L’Ouganda, avec 12 points et une différence de +3, sait désormais précisément ce qu’il lui reste à accomplir en Algérie. Pour espérer se qualifier, les protégés de Paul Put devront non seulement s’imposer face à l’équipe nationale algérienne, mais aussi obtenir un score suffisamment large pour surpasser le Burkina Faso, qui détient 15 points et une différence de +6.
Dans le pire des cas, les Ougandais devront compter sur un “service” du Soudan en espérant que cette équipe accroche la RD Congo, qui totalise 13 points avec une différence de +4. Si le Soudan réussit à obtenir un résultat favorable, l’Ouganda pourrait passer même avec une victoire modeste contre l’Algérie. En revanche, une victoire des Léopards de la RD Congo enverrait directement ces derniers aux barrages avec 16 points, peu importe le résultat du duel Algérie–Ouganda.

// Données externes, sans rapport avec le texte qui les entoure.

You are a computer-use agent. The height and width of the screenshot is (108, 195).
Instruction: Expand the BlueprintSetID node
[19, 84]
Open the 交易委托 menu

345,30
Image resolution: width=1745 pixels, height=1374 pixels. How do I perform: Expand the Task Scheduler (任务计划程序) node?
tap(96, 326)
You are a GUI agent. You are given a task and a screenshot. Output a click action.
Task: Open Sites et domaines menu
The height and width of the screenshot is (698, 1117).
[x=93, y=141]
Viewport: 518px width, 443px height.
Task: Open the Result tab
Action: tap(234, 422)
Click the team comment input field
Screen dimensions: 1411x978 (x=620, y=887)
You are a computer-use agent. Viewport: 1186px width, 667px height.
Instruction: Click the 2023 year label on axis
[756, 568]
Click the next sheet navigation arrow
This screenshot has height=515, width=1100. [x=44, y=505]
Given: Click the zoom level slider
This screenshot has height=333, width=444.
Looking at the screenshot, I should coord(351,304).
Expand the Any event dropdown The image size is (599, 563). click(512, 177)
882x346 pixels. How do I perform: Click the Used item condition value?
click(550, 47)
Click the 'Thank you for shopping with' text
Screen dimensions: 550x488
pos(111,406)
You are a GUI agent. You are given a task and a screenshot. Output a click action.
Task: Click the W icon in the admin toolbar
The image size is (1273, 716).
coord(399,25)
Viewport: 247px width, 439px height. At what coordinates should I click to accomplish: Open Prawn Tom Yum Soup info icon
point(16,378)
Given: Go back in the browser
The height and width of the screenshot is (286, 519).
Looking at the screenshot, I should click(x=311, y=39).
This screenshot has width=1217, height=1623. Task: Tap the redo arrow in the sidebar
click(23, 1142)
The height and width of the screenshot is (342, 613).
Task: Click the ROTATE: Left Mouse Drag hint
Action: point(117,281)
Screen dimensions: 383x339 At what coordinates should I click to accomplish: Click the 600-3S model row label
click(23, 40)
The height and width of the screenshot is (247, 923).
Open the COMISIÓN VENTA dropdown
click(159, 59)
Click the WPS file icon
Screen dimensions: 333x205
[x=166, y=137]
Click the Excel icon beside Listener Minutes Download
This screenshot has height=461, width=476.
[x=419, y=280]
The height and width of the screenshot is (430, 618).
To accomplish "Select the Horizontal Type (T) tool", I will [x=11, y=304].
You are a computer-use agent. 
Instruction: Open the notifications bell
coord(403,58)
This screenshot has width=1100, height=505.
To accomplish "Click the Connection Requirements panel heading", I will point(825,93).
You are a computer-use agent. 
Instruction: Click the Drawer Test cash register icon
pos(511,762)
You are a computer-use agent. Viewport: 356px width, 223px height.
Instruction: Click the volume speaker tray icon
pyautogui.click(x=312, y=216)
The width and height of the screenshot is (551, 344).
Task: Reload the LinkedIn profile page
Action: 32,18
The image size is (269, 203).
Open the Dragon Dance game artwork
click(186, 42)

Ainsi, la mission des Grues semble presque impossible à ce stade. Si l’équipe dirigée par Paul Put parvient à battre l’Algérie, il faudrait encore réaliser un exploit spectaculaire en marquant au moins quatre buts sans en encaisser pour envisager une qualification. Une telle marge serait considérée comme un véritable cataclysme pour l’Algérie, tant elle bouleverserait l’équilibre du groupe.
Ce match met donc en lumière non seulement les enjeux sportifs, mais aussi les questions d’équité liées à la programmation des rencontres. Avec un décalage horaire entre les matchs clés, la CAF pourrait se retrouver au centre de débats sur la fairness et l’intégrité de la compétition pour cette dernière journée des éliminatoires du Mondial 2026.